Determining the respective frame representation for each of the plurality of frames from the responsive video comprises:
Holding data mapping each label of a predetermined set of labels to a respective label representation, wherein each label representation is a vector of numbers in the high dimensional space;
Processing the frame using a deep convolutional neural network to generate a set of label scores for the frame, wherein the set of label scores is associated with each label within the default set of labels. Including a score, wherein the respective score for each of the labels represents a likelihood that the frame includes an image of an object from an object category labeled by the label;
9. The method of claim 8, comprising calculating the frame representation for the frame from the set of label scores for the frame and the label representation.

Calculating the frame representation for the frame from the set of label scores for the frame and the label representation;
For each of the labels, calculating a weighted representation for the label by multiplying the label score for the label with the label representation for the label;
9. The method of claim 8, comprising calculating the frame representation for the frame by calculating a sum of the weighted representations.

Determining the respective frame representation for each of the plurality of frames from the responsive video comprises:
Processing the frame using a modified image classification neural network to generate the frame representation for the frame, the modified image classification neural network comprising:
An initial image classification neural network configured to process the frame to generate a respective label score for each label in a predetermined set of labels;
9. The method of claim 8, comprising: an embedding layer configured to receive the label score and generate the frame representation for the frame.

The modified image classification convolutional neural network is trained with a set of training triplets, each training triplet including a respective training frame from a respective training video, a positive query expression, and a negative query expression.
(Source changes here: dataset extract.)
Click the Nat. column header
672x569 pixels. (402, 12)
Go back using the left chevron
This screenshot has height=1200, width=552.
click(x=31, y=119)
The method of claim 11.

13. The positive query expression is a query expression for a search query associated with the training video, and the negative query expression is a query expression for a search query not associated with the training video. The method described.

14. One or more computers and instructions that when executed by the one or more computers cause the one or more computers to perform the method according to any one of claims 1 to 13 A system comprising one or more storage devices.

A computer program product encoded on one or more non-transitory computer readable media, wherein the computer program product is executed on the one or more computers when executed by the one or more computers. A computer program product comprising instructions for performing the method of any one of claims 1-13.